The United States has many regional wholesale electricity markets. Below we look at monthly and annual ranges of on-peak, daily wholesale prices at selected pricing locations and daily peak demand for selected electricity systems in the Nation. The range of daily prices and demand data is shown for the report month and for the year ending with the report month.

Prices and demand are shown for six Regional Transmission Operator (RTO) markets: ISO New England (ISO-NE), New York ISO (NYISO), PJM Interconnection (PJM), Midwest ISO (MISO), Electric Reliability Council of Texas (ERCOT), and two locations in the California ISO (CAISO). Also shown are wholesale prices at trading hubs in Louisiana (into Entergy), Southwest (Palo Verde) and Northwest (Mid-Columbia). In addition to the RTO systems, peak demand is also shown for the Southern Company, Progress Florida, Tucson Electric, and the Bonneville Power Authority (BPA). Refer to the map tabs for the locations of the electricity and natural gas pricing hubs and the electric systems for which peak demand ranges are shown.

In the second tab immediately below, we show monthly and annual ranges of on-peak, daily wholesale natural gas prices at selected pricing locations in the United States. The range of daily natural gas prices is shown for the same month and year as the electricity price range chart. Wholesale electricity prices are closely tied to wholesale natural gas prices in all but the center of the country. Therefore, one can often explain current wholesale electricity prices by looking at what is happening with natural gas prices.

Wholesale prices



Selected wholesale electricity pricing locations

Wholesale electricity prices set record highs at many locations in the West as an intense heat wave covered much of the region. Demand on both the electricity and natural gas transmission systems was high enough for many utilities to issue curtailment warnings and pleas to the public to reduce energy consumption. Wholesale electricity prices reached $377/MWh in Southern California (CAISO), $351/MWh in Texas (ERCOT), $291/MWh in the Southwest (Palo Verde), $266/MWh in Northern California (CAISO), and $230/MWh in the Northwest (Mid-C). These extremely high power prices were recorded on July 18 in Texas (ERCOT), July 24 in California (CAISO) and the Northwest (Mid-C), and on July 25 in the Southwest (Palo Verde).

Wholesale natural gas prices remained at reasonable levels during July with one noticeable outlier in Southern California (SoCal Border), where prices shot up to nearly $15/MMBtu on July 24. The high prices in Southern California were a result of both the extremely hot weather and planned and unplanned maintenance outages throughout the Southern California natural gas transmission system.

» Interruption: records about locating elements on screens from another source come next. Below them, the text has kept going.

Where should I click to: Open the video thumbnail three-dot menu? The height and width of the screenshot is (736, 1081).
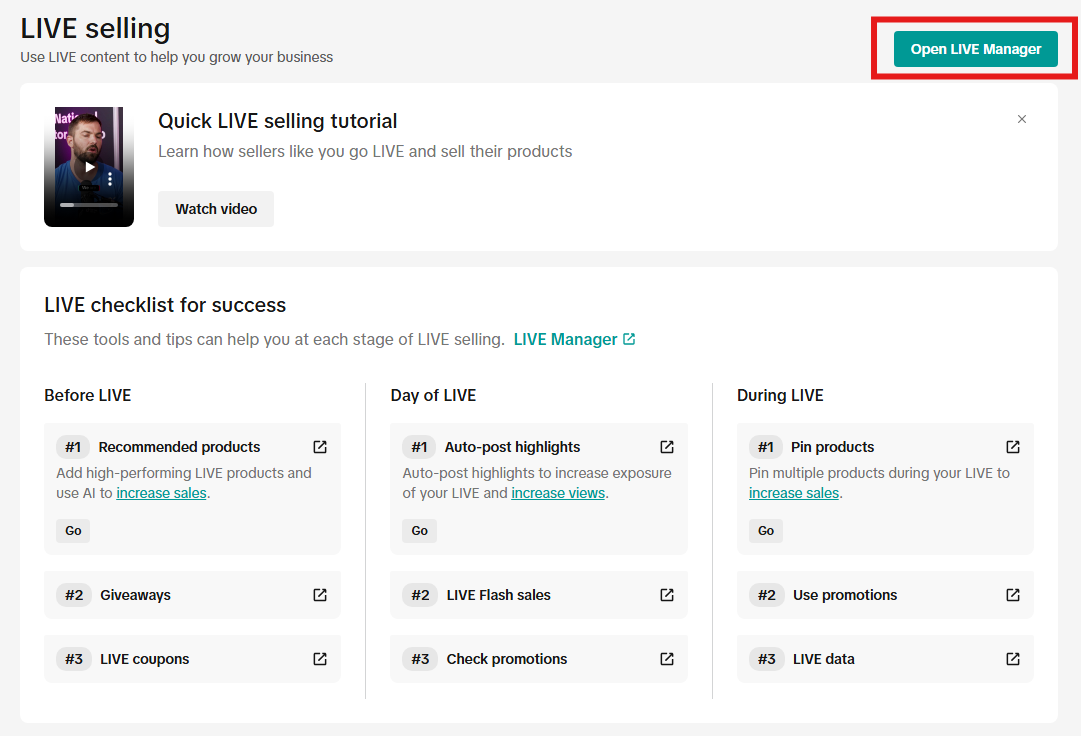[110, 179]
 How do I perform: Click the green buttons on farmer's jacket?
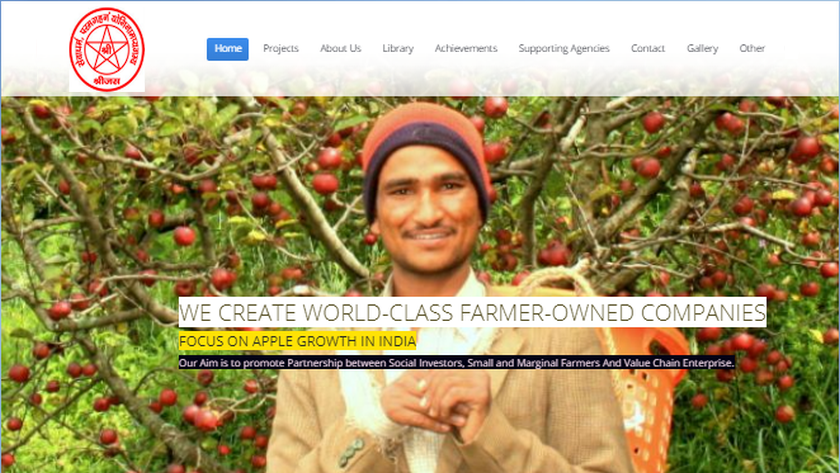(351, 453)
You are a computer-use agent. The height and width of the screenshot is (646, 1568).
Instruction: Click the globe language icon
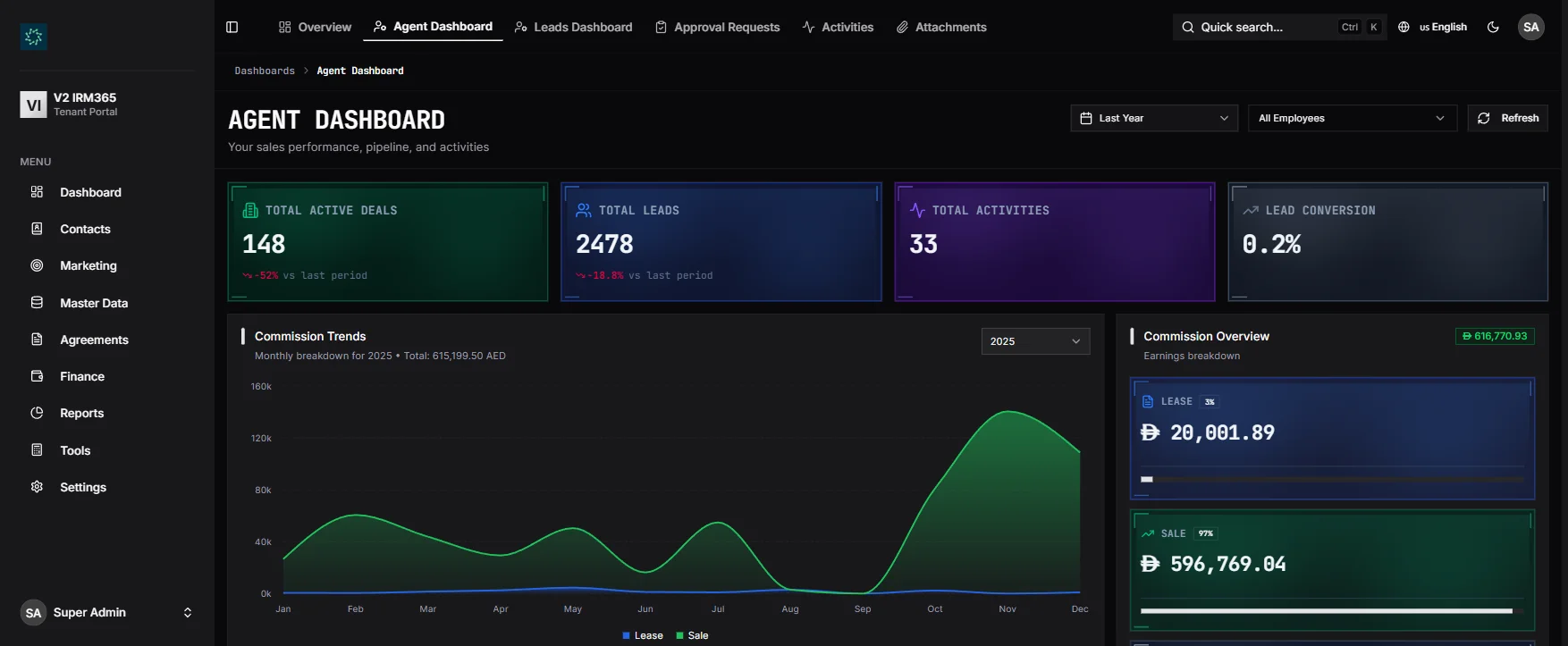click(1404, 27)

At the Henry Hub in Louisiana, historically the proxy pricing point in the U.S., prices traded between the $2.73-$2.96/MMBtu range during the month.

Electricity system daily peak demand


Electric systems selected for daily peak demand

Electricity system daily peak demand levels were very high across many systems in July. 12-month high demand levels were recorded in New England (ISONE), which reached 24,188 MW on July 5 and in New York State (NYISO), which reached 31,293 MW on July 2. Both of these demand levels fell far short of all-time records on both systems. In Texas (ERCOT), the daily peak demand record was broken on July 18 and then again on July 19, reaching 73.3 GW. This is an astounding 2.2 GW above the earlier record of 71.1 GW set on August 11, 2016. Peak demand records are typically just above previous peaks, not a 2.2 GW leap as recorded in ERCOT. This record was shattered due to very high temperatures, with hundreds of high temperature records broken in July across the state, and high population growth that has continued for many years.